Records from a data source:
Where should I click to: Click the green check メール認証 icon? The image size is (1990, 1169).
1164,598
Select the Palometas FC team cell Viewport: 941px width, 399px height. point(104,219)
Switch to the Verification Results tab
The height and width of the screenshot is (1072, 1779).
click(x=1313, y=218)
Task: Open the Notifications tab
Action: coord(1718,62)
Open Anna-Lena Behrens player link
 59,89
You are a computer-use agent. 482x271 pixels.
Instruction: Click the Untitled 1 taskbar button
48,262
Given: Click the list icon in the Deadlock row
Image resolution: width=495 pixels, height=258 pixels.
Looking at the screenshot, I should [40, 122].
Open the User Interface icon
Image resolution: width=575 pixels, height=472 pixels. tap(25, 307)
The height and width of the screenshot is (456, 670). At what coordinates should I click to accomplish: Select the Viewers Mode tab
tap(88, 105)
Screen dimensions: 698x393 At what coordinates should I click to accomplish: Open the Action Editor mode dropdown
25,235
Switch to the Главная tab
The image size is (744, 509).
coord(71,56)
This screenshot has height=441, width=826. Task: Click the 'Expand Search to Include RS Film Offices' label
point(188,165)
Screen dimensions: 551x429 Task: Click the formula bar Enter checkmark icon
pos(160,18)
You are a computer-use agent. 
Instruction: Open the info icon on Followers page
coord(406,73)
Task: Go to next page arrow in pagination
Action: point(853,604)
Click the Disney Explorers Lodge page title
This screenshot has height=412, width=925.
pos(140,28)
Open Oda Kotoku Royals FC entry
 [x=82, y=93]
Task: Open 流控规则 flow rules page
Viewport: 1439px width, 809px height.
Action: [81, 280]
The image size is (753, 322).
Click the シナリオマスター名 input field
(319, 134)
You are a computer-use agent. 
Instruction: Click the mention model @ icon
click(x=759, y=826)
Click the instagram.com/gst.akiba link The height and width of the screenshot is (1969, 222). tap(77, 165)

What is being asked:
Could you duplicate the records above, starting from the first line and stopping after the line that contains "tap(88, 105)"?

Task output:
Where should I click to: Click the green check メール認証 icon? The image size is (1990, 1169).
1164,598
Select the Palometas FC team cell Viewport: 941px width, 399px height. point(104,219)
Switch to the Verification Results tab
The height and width of the screenshot is (1072, 1779).
click(x=1313, y=218)
Task: Open the Notifications tab
Action: coord(1718,62)
Open Anna-Lena Behrens player link
 59,89
You are a computer-use agent. 482x271 pixels.
Instruction: Click the Untitled 1 taskbar button
48,262
Given: Click the list icon in the Deadlock row
Image resolution: width=495 pixels, height=258 pixels.
Looking at the screenshot, I should [40, 122].
Open the User Interface icon
Image resolution: width=575 pixels, height=472 pixels. tap(25, 307)
The height and width of the screenshot is (456, 670). At what coordinates should I click to accomplish: Select the Viewers Mode tab
tap(88, 105)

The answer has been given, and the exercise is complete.